DATA EXTRACTS -
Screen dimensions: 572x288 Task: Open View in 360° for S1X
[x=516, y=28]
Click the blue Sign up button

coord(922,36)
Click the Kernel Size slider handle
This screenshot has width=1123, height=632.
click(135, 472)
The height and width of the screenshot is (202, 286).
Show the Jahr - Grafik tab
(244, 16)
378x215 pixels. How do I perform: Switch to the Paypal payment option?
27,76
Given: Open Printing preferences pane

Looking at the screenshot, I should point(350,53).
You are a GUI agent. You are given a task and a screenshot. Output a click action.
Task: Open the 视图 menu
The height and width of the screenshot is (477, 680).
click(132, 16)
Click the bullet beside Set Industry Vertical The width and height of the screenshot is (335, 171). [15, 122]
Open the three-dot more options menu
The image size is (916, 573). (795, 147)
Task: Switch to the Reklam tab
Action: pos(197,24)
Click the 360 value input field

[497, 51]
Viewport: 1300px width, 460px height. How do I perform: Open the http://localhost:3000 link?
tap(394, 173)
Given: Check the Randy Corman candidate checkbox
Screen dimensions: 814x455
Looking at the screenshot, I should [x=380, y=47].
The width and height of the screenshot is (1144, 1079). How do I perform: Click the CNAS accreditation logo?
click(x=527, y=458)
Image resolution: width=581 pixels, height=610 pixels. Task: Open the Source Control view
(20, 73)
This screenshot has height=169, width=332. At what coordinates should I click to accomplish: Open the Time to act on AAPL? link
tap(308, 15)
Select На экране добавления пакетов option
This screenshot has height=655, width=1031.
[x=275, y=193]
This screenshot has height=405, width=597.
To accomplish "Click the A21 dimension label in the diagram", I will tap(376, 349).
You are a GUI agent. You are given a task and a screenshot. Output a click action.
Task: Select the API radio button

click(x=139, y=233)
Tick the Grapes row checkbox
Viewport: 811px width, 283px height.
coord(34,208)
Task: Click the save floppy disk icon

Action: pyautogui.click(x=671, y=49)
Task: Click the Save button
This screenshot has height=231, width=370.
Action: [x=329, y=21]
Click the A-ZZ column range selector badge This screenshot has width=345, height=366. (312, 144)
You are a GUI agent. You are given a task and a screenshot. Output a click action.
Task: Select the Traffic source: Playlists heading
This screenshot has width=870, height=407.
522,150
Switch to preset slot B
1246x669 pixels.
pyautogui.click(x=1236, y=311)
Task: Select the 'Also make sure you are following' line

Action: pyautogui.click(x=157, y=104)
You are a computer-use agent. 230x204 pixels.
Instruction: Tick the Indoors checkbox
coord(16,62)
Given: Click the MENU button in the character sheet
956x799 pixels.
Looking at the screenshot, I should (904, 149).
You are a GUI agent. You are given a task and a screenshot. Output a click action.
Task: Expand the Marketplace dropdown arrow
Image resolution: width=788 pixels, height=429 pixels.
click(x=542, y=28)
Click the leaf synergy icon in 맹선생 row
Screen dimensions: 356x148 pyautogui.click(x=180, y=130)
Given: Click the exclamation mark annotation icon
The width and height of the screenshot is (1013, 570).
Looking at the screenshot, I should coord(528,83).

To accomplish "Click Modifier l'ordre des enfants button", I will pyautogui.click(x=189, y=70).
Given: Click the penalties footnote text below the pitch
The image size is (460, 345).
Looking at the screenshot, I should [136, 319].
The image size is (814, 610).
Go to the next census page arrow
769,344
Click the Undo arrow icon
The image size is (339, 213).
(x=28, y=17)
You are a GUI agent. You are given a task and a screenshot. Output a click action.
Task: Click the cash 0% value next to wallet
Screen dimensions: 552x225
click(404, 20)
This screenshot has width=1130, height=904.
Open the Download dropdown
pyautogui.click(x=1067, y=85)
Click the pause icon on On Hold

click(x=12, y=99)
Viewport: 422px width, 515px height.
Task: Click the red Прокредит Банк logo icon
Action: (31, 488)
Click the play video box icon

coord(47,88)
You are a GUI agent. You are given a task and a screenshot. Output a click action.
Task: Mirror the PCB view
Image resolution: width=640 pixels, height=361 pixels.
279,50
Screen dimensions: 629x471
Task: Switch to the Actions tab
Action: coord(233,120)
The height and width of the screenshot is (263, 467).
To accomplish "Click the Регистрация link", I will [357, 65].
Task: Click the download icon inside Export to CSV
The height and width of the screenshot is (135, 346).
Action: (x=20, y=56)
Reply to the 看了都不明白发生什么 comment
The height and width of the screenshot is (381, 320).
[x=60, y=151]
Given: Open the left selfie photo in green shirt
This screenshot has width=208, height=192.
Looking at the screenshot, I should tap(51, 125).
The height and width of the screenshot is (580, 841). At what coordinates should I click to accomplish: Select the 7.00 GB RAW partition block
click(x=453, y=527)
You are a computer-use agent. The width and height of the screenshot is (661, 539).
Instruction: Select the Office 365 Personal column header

TASK PROMPT - Your task is to transcribe, with no changes, only the lines of the listing above that lie between the line holding "Given: Open Printing preferences pane" and the line holding "Task: Click the Save button", inclusive.

EXERCISE ANSWER -
Given: Open Printing preferences pane

Looking at the screenshot, I should point(350,53).
You are a GUI agent. You are given a task and a screenshot. Output a click action.
Task: Open the 视图 menu
The height and width of the screenshot is (477, 680).
click(132, 16)
Click the bullet beside Set Industry Vertical The width and height of the screenshot is (335, 171). [15, 122]
Open the three-dot more options menu
The image size is (916, 573). (795, 147)
Task: Switch to the Reklam tab
Action: pos(197,24)
Click the 360 value input field

[497, 51]
Viewport: 1300px width, 460px height. How do I perform: Open the http://localhost:3000 link?
tap(394, 173)
Given: Check the Randy Corman candidate checkbox
Screen dimensions: 814x455
Looking at the screenshot, I should [x=380, y=47].
The width and height of the screenshot is (1144, 1079). How do I perform: Click the CNAS accreditation logo?
click(x=527, y=458)
Image resolution: width=581 pixels, height=610 pixels. Task: Open the Source Control view
(20, 73)
This screenshot has height=169, width=332. At what coordinates should I click to accomplish: Open the Time to act on AAPL? link
tap(308, 15)
Select На экране добавления пакетов option
This screenshot has height=655, width=1031.
[x=275, y=193]
This screenshot has height=405, width=597.
To accomplish "Click the A21 dimension label in the diagram", I will tap(376, 349).
You are a GUI agent. You are given a task and a screenshot. Output a click action.
Task: Select the API radio button

click(x=139, y=233)
Tick the Grapes row checkbox
Viewport: 811px width, 283px height.
coord(34,208)
Task: Click the save floppy disk icon

Action: pyautogui.click(x=671, y=49)
Task: Click the Save button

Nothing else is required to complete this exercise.